_Data for this exercise:_
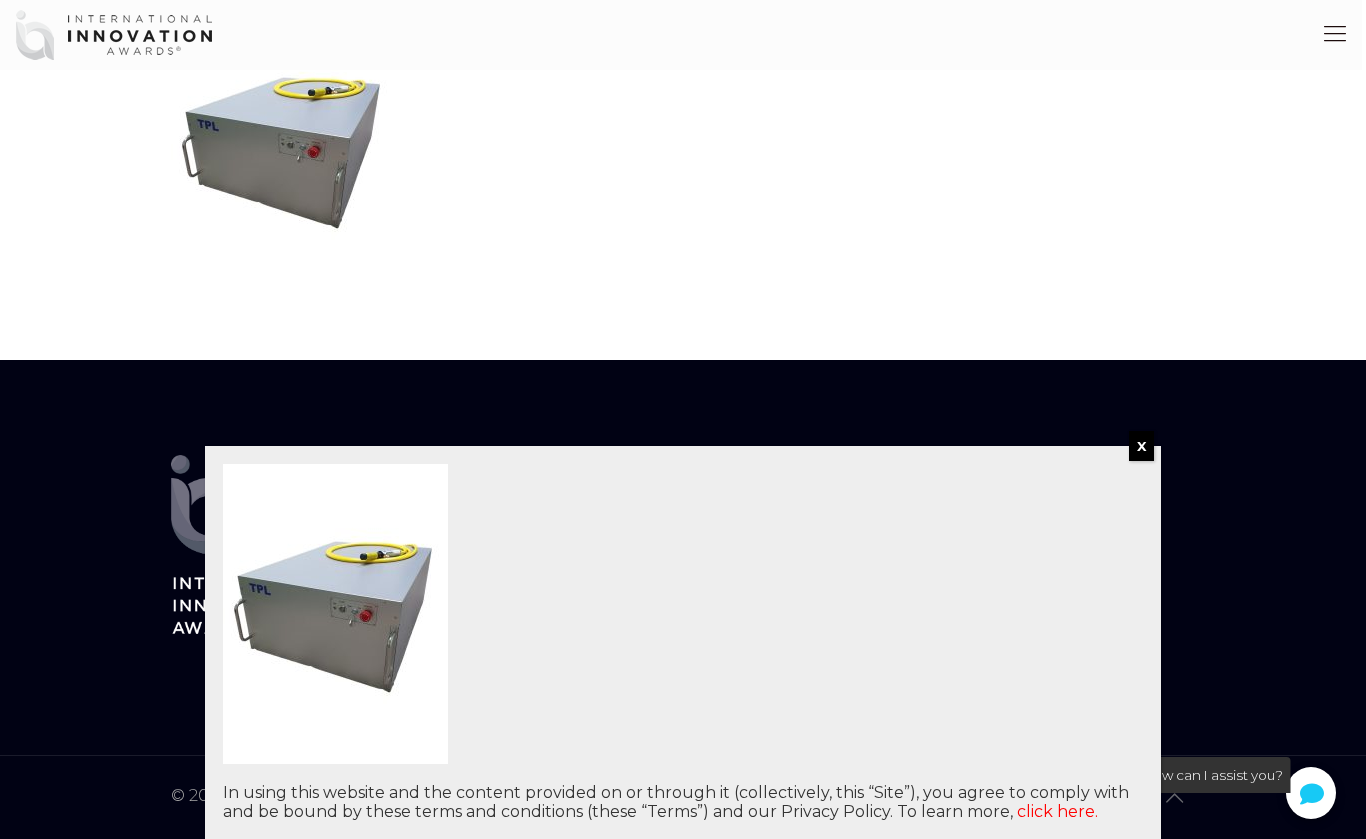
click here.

--

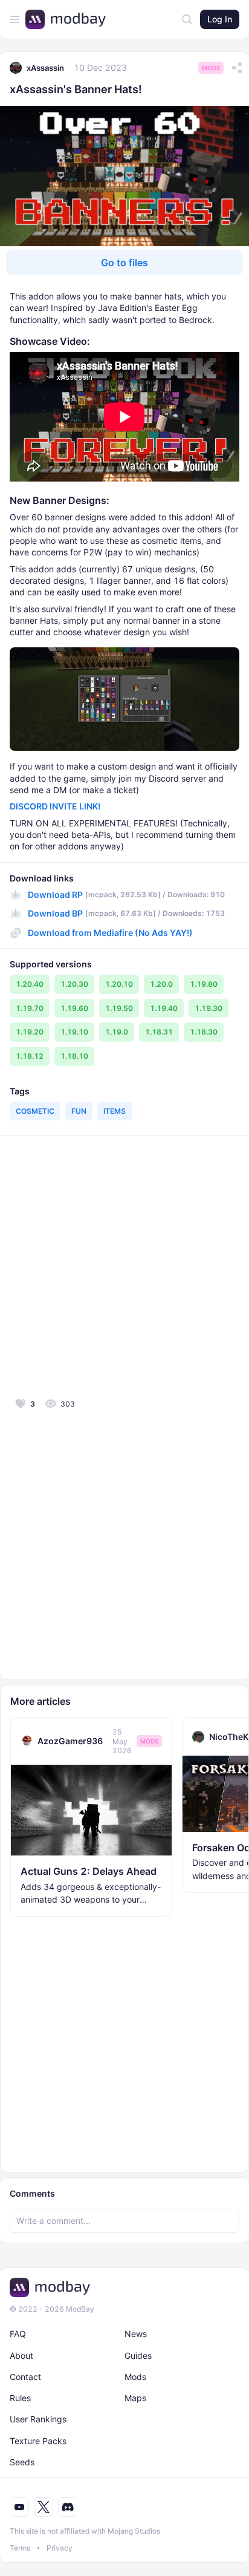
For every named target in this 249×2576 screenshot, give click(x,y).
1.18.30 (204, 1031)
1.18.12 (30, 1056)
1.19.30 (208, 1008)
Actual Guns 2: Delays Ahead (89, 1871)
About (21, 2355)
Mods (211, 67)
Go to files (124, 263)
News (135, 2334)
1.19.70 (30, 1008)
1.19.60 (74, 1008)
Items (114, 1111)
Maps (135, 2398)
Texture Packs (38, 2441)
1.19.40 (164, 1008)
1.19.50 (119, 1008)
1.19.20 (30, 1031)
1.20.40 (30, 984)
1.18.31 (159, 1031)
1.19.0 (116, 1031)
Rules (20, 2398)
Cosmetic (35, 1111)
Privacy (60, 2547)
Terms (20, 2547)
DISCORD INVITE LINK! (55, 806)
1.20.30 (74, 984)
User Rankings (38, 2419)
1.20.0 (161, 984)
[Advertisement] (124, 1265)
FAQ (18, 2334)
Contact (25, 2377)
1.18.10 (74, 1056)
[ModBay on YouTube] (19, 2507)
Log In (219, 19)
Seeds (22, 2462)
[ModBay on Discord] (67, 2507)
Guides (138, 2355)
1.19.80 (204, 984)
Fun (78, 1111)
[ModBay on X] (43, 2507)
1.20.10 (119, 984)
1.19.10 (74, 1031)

_Exercise brief:_
Looking at the entries above, can you reproduce exactly the lines from the one that holds "[ModBay on YouTube] (19, 2507)" through the one that holds "1.19.10 (74, 1031)", and only those?

_Your solution:_
[ModBay on YouTube] (19, 2507)
Log In (219, 19)
Seeds (22, 2462)
[ModBay on Discord] (67, 2507)
Guides (138, 2355)
1.19.80 (204, 984)
Fun (78, 1111)
[ModBay on X] (43, 2507)
1.20.10 (119, 984)
1.19.10 (74, 1031)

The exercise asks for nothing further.